Fanout index - Map-Reduce index example:

  • The fanout index concept applies to map-reduce indexes as well:

// A fanout map-reduce index:
// ==========================
class Sales_ByTShirtColor_Fanout extends AbstractJavaScriptIndexCreationTask {
    constructor () {
        super();

        this.map("OnlineShops", shop => {
            return shop.tShirts.map(shirt => {
                return {
                    // Define the index-fields:
                    color: shirt.color,
                    itemsSold: shirt.sold,
                    totalSales: shirt.price * shirt.sold
                };
            });
        });

        this.reduce(results => results
            .groupBy(shirt => shirt.color)
            .aggregate(g => {
                return {
                    // Calculate sales per color
                    color: g.key,
                    itemsSold: g.values.reduce((p, c) => p + c.itemsSold, 0),
                    totalSales: g.values.reduce((p, c) => p + c.totalSales, 0),
                }
            }));
    }
}

// Query the fanout index:
// =======================
const queryResult = await session
    .query({ indexName: "Sales/ByTShirtColor/Fanout" })
     // Query for index-entries that contain "black"
    .whereEquals("color", "black")
    .firstOrNull();

// Get total sales for black TShirts
const blackShirtsSales = queryResult?.totalSales ?? 0;
from index "Sales/ByTShirtColor/Fanout"
where color == "black"

// Query results:
// ==============

// With the sample data used in this article,
// The total sales revenue from black TShirts sold (in all shops) is 490

Fanout index - Performance hints:

  • Fanout indexes are typically more resource-intensive than other indexes as RavenDB has to index a large number of index-entries. This increased workload can lead to higher CPU and memory utilization, potentially causing a decline in the overall performance of the index.
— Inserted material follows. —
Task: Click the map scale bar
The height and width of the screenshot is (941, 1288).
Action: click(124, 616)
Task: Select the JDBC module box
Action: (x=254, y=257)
  • When the number of index-entries generated from a single document exceeds a configurable limit,
    RavenDB will issue a High indexing fanout ratio alert in the Studio notification center.

  • You can control when this performance hint is created by setting the PerformanceHints.Indexing.MaxIndexOutputsPerDocument configuration key (default is 1024).

  • So, for example, adding another OnlineShop document with a tShirt object containing 1025 items
    will trigger the following alert:

    Figure 1. High indexing fanout ratio notification

    High indexing fanout ratio notification

  • Clicking the 'Details' button will show the following info:

    Figure 2. Fanout index, performance hint details

    Fanout index, performance hint details

Fanout index - Paging:

  • A fanout index has more index-entries than the number of documents in the collection indexed.
    Multiple index-entries "point" to the same document from which they originated,
    as can be seen in the above index-entries example.

  • When making a fanout index query that should return full documents (without projecting results),
    then in this case, the totalResults property (available when calling the query statistics() method)
    will contain the total number of index-entries and Not the total number of resulting documents.

  • To overcome this when paging results, you must take into account the number of "duplicate"
    index-entries that are skipped internally by the server when serving the resulting documents.

  • Please refer to paging through tampered results for further explanation and examples.